▸ **The problem**
Scan the entries for the word "Surrender" and return every line that has it.
** Provided information follows **
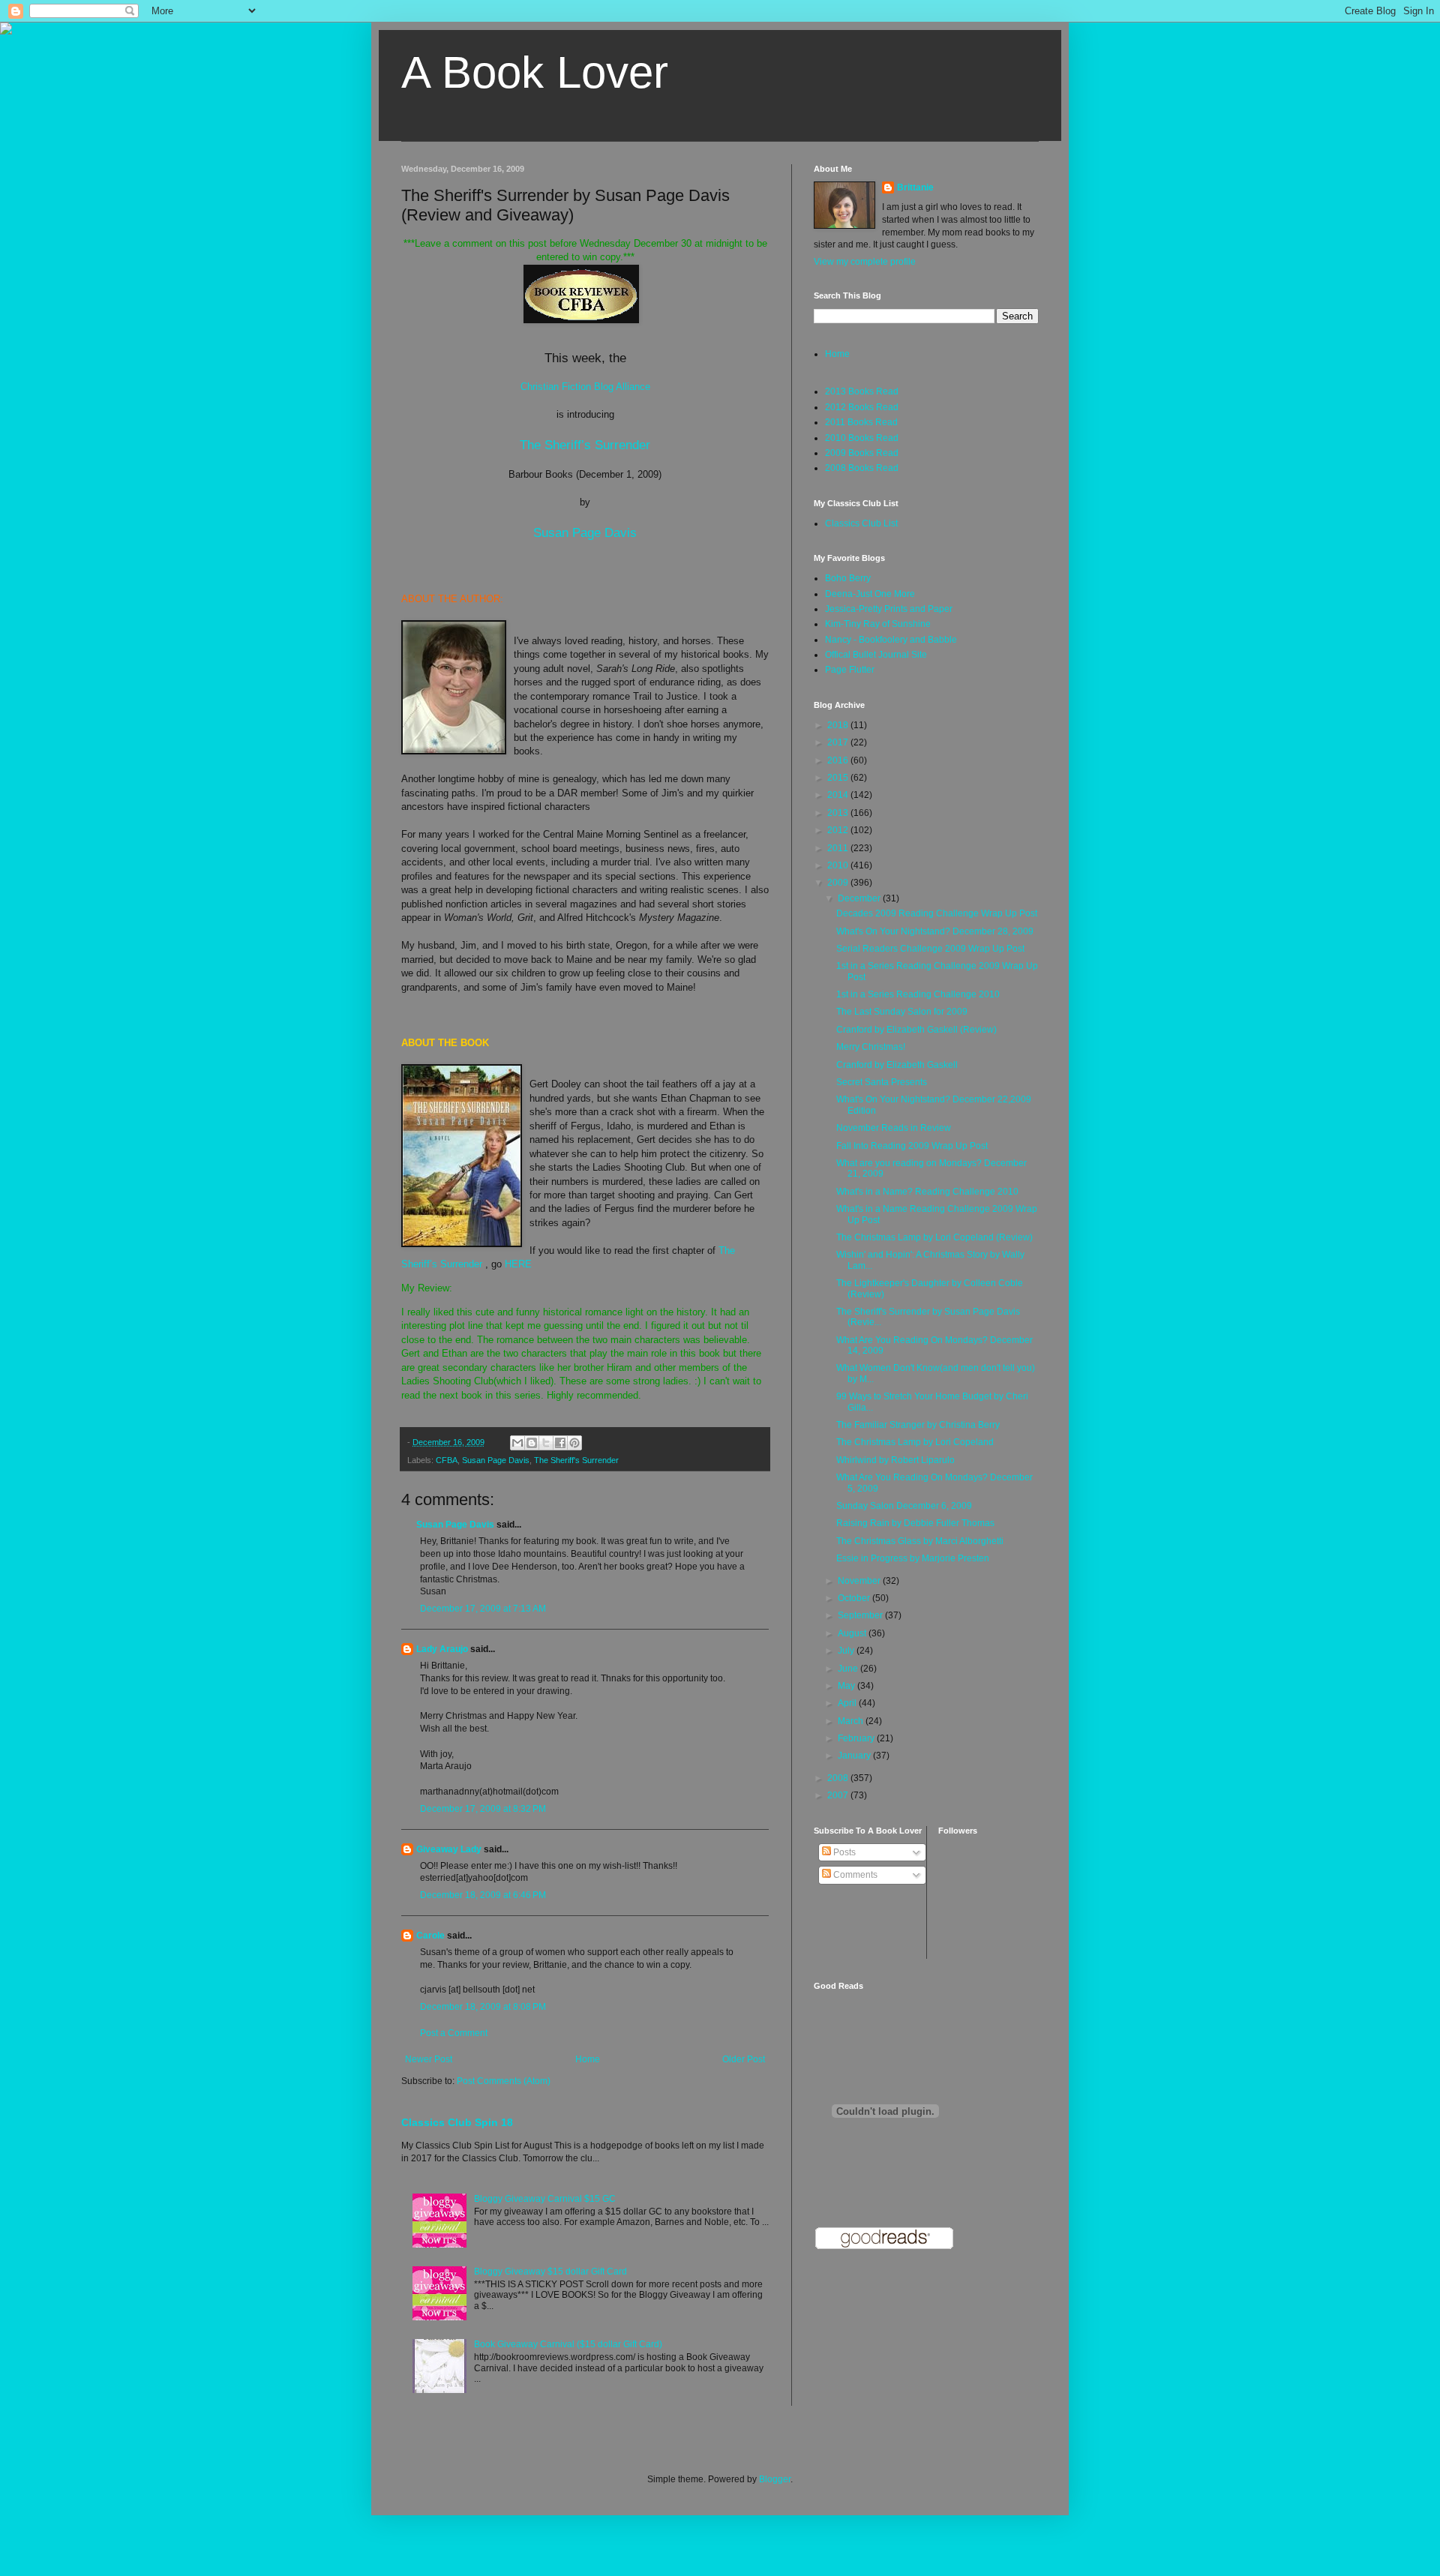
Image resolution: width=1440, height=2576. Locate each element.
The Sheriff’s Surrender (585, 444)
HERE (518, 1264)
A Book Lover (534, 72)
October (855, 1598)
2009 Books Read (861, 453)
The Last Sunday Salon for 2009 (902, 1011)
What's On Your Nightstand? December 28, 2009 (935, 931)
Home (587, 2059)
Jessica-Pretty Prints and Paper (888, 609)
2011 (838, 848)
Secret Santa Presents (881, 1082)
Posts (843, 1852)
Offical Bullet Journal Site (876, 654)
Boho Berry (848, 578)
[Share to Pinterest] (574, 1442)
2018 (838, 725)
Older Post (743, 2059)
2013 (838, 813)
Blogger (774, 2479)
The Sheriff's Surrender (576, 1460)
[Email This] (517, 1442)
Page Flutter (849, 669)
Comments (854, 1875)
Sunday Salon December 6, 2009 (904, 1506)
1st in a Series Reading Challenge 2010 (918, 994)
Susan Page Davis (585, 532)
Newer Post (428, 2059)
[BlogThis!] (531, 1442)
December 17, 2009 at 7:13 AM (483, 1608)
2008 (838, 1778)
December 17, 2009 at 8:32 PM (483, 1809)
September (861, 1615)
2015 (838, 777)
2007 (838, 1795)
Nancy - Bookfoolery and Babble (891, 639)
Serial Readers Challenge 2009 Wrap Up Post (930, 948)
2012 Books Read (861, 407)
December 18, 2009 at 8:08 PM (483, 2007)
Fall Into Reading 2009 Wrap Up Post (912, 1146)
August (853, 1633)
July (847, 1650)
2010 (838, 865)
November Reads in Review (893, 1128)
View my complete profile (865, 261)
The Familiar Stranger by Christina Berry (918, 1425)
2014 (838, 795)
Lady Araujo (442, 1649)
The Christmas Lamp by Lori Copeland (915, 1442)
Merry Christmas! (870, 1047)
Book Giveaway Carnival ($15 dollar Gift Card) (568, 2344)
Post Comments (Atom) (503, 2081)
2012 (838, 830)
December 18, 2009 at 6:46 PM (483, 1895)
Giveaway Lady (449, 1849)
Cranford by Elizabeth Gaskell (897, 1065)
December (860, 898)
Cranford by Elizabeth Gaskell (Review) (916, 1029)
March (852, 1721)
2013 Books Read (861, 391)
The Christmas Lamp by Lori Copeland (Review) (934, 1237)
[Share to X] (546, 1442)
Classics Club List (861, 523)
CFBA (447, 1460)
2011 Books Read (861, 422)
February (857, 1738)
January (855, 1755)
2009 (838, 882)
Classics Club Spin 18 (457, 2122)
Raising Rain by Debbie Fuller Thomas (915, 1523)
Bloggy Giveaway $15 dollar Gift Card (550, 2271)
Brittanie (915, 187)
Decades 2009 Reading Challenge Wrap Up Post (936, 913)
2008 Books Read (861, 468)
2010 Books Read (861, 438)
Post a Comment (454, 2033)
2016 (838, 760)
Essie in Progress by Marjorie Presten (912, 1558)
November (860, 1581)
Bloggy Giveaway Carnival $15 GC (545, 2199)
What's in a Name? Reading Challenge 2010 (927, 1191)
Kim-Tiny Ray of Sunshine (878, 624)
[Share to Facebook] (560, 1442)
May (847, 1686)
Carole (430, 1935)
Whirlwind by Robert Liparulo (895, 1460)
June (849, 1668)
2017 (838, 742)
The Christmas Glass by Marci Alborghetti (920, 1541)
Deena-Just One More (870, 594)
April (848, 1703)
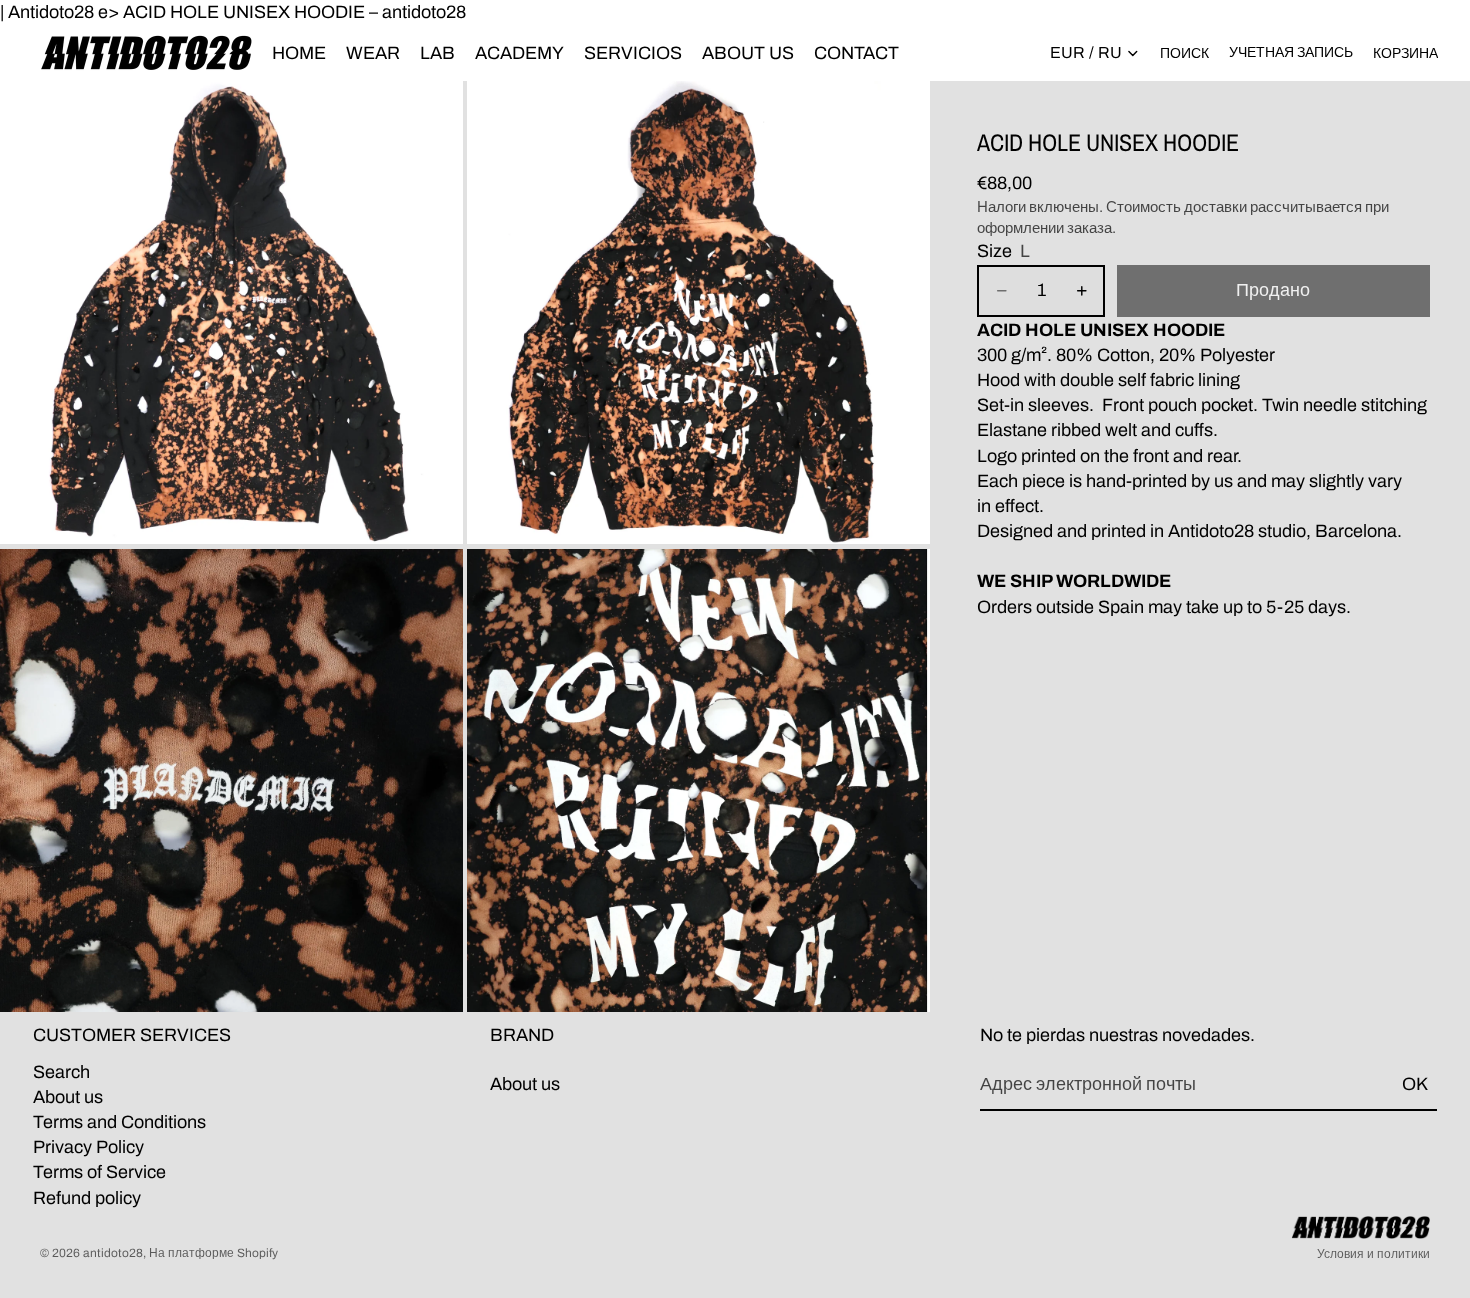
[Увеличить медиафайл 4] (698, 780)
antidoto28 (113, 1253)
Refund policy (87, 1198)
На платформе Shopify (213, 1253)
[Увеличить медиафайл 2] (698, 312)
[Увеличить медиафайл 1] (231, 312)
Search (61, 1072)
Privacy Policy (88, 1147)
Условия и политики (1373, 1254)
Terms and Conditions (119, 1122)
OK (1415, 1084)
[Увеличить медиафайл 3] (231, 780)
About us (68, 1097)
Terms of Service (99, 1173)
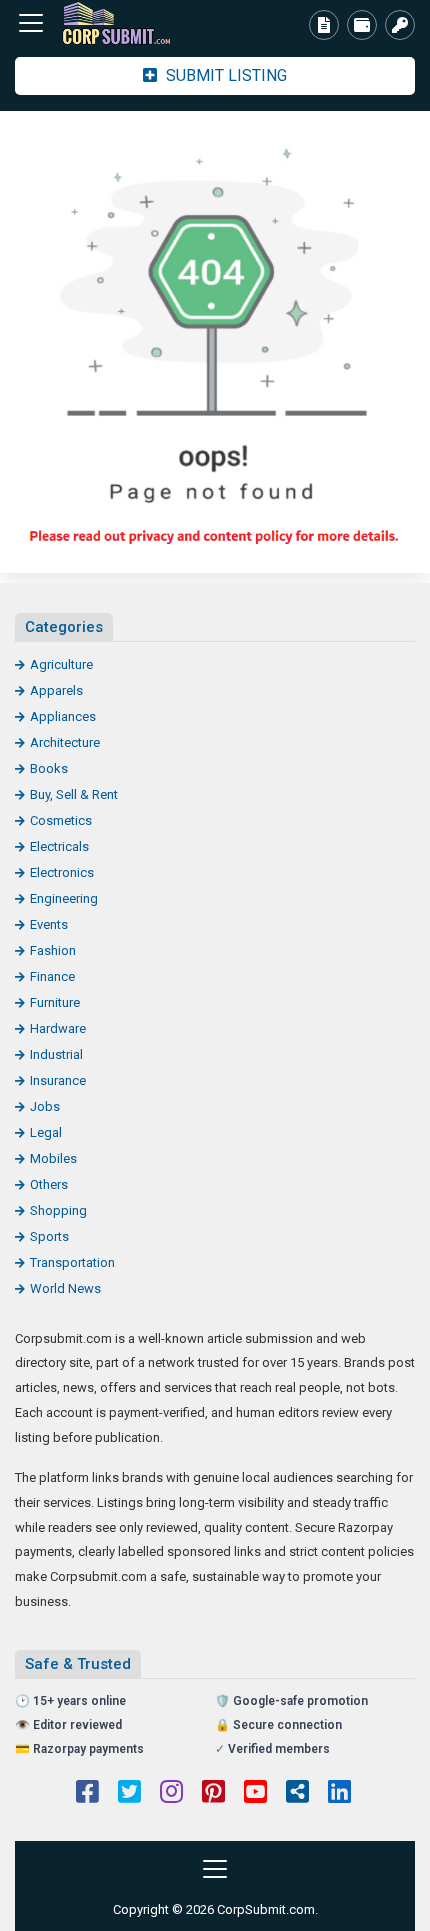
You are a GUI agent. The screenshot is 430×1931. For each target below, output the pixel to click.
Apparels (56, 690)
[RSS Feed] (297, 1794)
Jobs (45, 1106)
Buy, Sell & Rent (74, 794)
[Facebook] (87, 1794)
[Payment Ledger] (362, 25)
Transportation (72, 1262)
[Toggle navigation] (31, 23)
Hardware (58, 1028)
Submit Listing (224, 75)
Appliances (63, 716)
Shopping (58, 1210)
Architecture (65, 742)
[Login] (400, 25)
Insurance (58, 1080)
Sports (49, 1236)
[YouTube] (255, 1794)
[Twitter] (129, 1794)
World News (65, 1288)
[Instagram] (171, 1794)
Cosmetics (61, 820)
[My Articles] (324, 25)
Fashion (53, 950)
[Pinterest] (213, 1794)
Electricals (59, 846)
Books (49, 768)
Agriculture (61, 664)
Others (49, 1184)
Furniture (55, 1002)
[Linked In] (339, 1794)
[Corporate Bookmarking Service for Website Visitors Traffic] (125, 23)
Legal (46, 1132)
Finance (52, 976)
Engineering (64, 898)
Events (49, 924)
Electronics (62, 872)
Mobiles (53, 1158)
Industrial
** End of Provided information **
▸ **Exercise solution**
The Sheriff’s Surrender (585, 444)
The Sheriff's Surrender (576, 1460)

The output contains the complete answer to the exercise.